How Our World Has Changed: Putting the Clues Together

Rebecca Mallabone and Lesley Miyagawa, Third Grade East Teachers
How do scientists know so much? Why do scientists keep notebooks? How can I learn more about what the world was like thousands of years ago? These are all questions third graders get to explore by sketching observations, imagining experiments, recording data and writing down their thoughts in their science notebooks.
In third grade, budding scientists have begun exploring and developing an understanding of how animals and their environments have changed throughout time in our Changing Environments unit. 

Where can you find whales in the desert?
In our first lesson, third graders embarked on a pretend fossil dig in a quarry where they analyzed and interpreted data from fossils.

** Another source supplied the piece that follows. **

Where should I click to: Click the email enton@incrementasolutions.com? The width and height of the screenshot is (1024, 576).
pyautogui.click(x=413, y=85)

Students examined fossils and gathered information about traits of animals from the past to infer what environments looked like long ago. Third graders used this evidence to engage in a discussion and decided where some mystery fossils came from in the fossil dig based on traits of having wings or legs to live on land or having fins to swim in water. They ultimately discovered that fossil evidence found in the deserts of Africa tells us that this area was not always a dry landscape. In fact, whale bones found in this area tell us that this land was once covered by the ocean.

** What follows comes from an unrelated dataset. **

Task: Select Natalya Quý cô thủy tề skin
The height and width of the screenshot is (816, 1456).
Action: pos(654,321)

How do we know what dinosaurs looked like?
Fossils are clues to the past! They can tell us what an animal looked like on the outside, the habitat it lived in, and even the food it ate. Dinosaur skeletons helped us learn that dinosaurs looked a lot like lizards do today. Fossils of their teeth helped us determine if they were carnivores (meat-eaters) or herbivores (plant-eaters). Students were given pieces of information about a mystery (but real) dinosaur called a Concavinator. They learned how a paleoartist uses evidence from fossils to create a drawing of what this long-extinct dinosaur is likely to have looked like.

Can you outrun a dinosaur?!
In our final lesson, third graders carried out an investigation to see how far they could run in eight paces and then compared it to how far dinosaurs could also run in eight paces. They used mathematical and computational thinking to investigate if they could outrun a dinosaur and discussed the results. Discussions included revelations about the need for multiple trials when collecting data to eliminate outliers, as well as thinking about anatomical similarities and differences between humans and dinosaurs to explain the results.